El dopaje en el deporte y en la sociedad actual.

En este número de Digitalis hemos creído interesante referirnos a un artículo publicado recientemente en la prestigiosa revista Lancet sobre el uso de anabolizantes y el dopaje en el deporte y en la sociedad, un tema de candente actualidad. Es un tema importante para los terapeutas de prácticamente cualquier disciplina, ya que cada vez más se pueden encontrar personas que consumen este tipo de sustancias y es importante tenerlas en cuenta, recordar preguntar por su uso y recoger una historia detallada sobre el uso de estas sustancias y saber sus efectos sobre la salud.

El artículo que comentaremos se trata de un artículo de revisión realizado por el Instituto Karolinska de Suecia, y presenta una visión detallada y documentada del uso de sustancias de dopaje, describiendo su prevalencia, riesgos y situación actual.

El uso de sustancias farmacológicas activas que mejoran el rendimiento en el trabajo y los deportes es una práctica realizada desde hace siglos. Por citar algún ejemplo de la historia, está documentado que los Incas masticaban hojas de coca ante los trabajos que requerían un esfuerzo físico extenuante. También está descrito que durante las Olimpiadas griegas se consumían setas y opio para incrementar el rendimiento deportivo, o durante la Segunda Guerra Mundial se sabe que pilotos y soldados consumían anfetaminas para combatir el cansancio (1).

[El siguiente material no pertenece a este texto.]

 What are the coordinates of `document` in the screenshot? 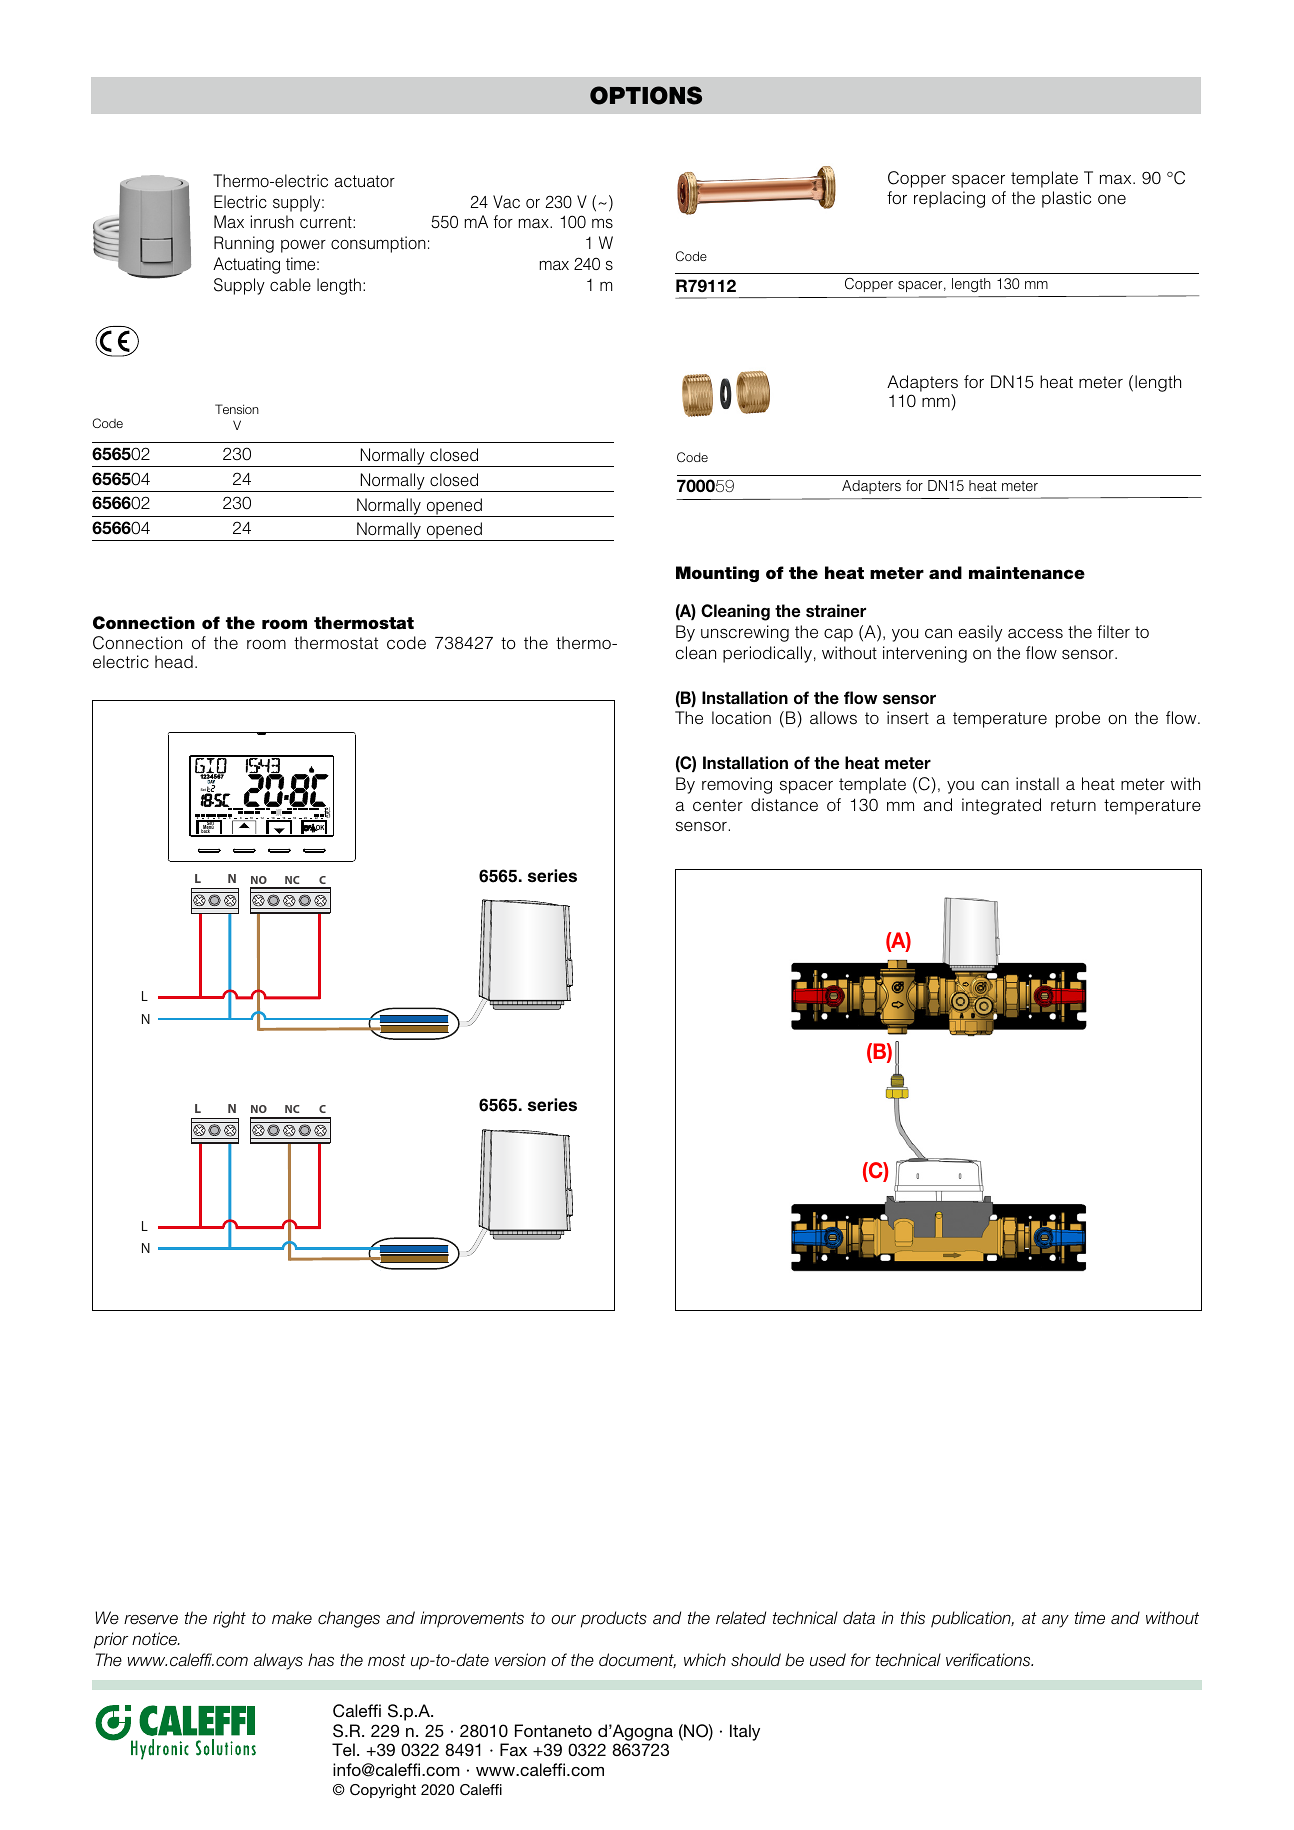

Sin embargo, no es hasta hace cuarenta años que se introducen los esteroides anabolizantes androgénicos, como la testosterona. Esta práctica es conocida como “dopaje”.  Actualmente, el uso de anabolizantes no está restringido por la ley y, de hecho, se ha convertido en una práctica normal entre habituales del gimnasio muy centrados en su imagen corporal.
Es difícil contabilizar el uso de estas sustancias en la población, debido a que se oculta o no se comenta en las entrevistas, pero varias encuestas realizadas en Estados Unidos y en Suecia sitúan este consumo entre un 1 y un 5 % de personas que refieren haber consumido sustancias de dopaje en algún momento de su vida (2).
La Agencia mundial anti-dopaje (World Anti-Doping Agency, WADA) publica una lista anual sobre las sustancias que están prohibidas en el deporte de competición. Algunas de las sustancias citadas en estas listas son, además de esteroides anabolizantes, antiestrógenos para compensar los efectos secundarios de los anabolizantes, b-bloqueantes (como el SUMIAL) para mejorar la práctica de tiro (ya que disminuyen el temblor fino que resulta de la ansiedad), hormona del crecimiento, etc. También en estas listas se explicitan prácticas prohibidas por esta organización relacionadas con el dopaje, como aumentar la transferencia de oxígeno en la sangre (mediante transfusión de sangre o administración de eritropoyetina recombinante) o manipular muestras recogidas para el control antidopaje.
El problema principal con estas sustancias no solo es su uso ilícito para mejorar unas marcas deportivas o un físico deseado, sino sus riesgos sobre la salud en general, desconocidos por muchos de sus consumidores.
Se ha demostrado que los comúnmente denominados anabolizantes (esteroides anabolizantes) tienen un efecto de mejoría de la actividad física, sobre todo cuando se combinan con ejercicio muscular como pesas. Sin embargo, a pesar de que existe un aumento de la fuerza muscular y una hipertrofia muscular, la resistencia aeróbica no mejora en absoluto (3).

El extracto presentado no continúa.